Getty Is One of 4 Foundations Buying Ebony Archive
James Brown in an undated photo by G. Marshall Wilson. Ebony Archive. |
Poet Elizabeth Alexander, president of the Mellon Foundation, instigated the purchase. She and the Ford Foundation's Darren Walker assembed the joint bid in a matter of days. Ford put up the most money ($12.5 million). The Ford press release says the group "will donate the archives to the Smithsonian's National Museum of African American History and Culture, the Getty Research Institute, and other leading cultural institutions to ensure the broadest possible access for the general public and use by scholars, researchers, journalists, and other interested parties."
The Ebony archive has over 4 million prints, negatives, and videos chronicling black American life, politics, and culture since 1945.
The auction proceeds will help Chicago-based Johnson Publishing pay back a $13.6 million loan to George Lucas and Mellody Hobson (who are building their own museum in Exposition Park).
(Updated several times.)
Comments
Also, not mentioned, is why George Lucas wasn't able to purchase the archive.
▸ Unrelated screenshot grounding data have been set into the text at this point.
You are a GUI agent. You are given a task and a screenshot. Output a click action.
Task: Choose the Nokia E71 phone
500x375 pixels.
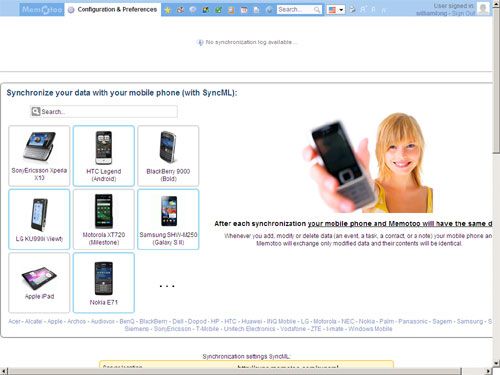104,283
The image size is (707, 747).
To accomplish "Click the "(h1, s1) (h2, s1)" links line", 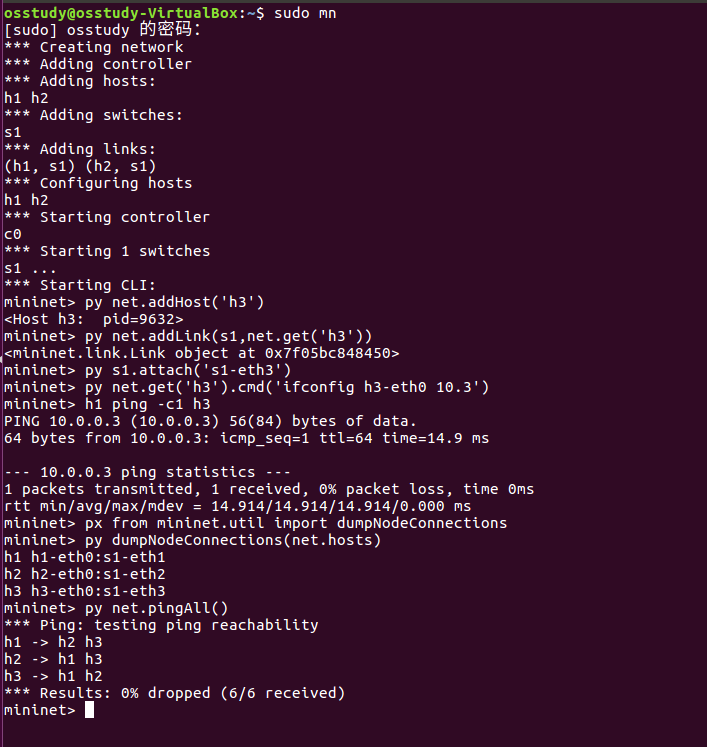I will click(80, 166).
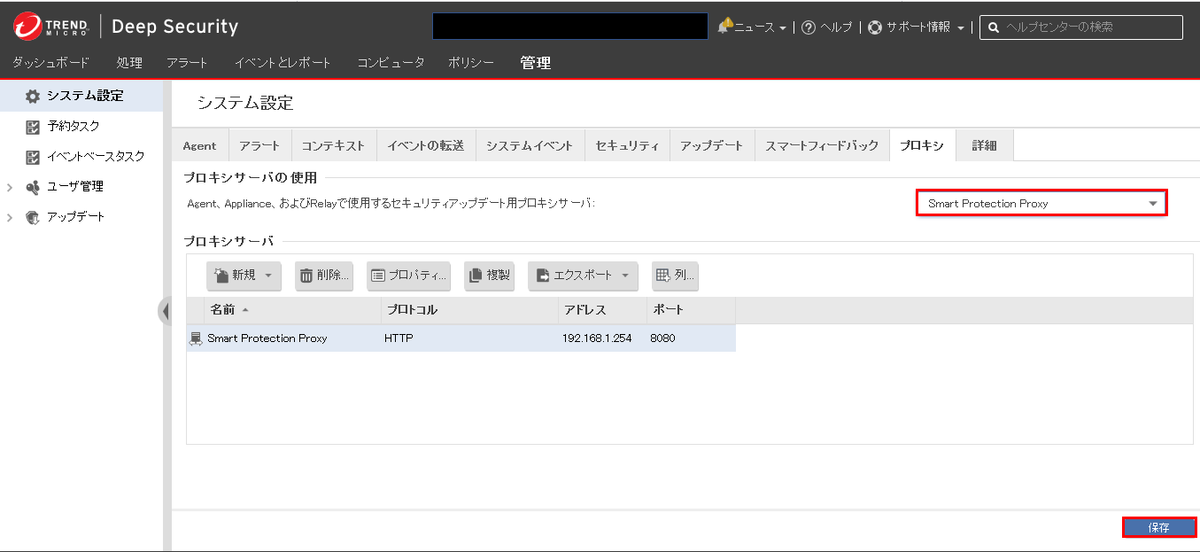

Most of the debt is already owed to him anyways and he's already planning his own museum, so you would think he would've been able to arrange something with Ebony's owners.
It also sounds like the Getty was not intending to make a bid until the Mellon and Ford Foundations proposed the collaboration.
George Lucas and Mellody Hobson filed a motion to foreclose on the archive earlier this year. There was a rumor that Hobson might buy it to ensure public access. For all we know, she may have been an underbidder. There were other interested parties.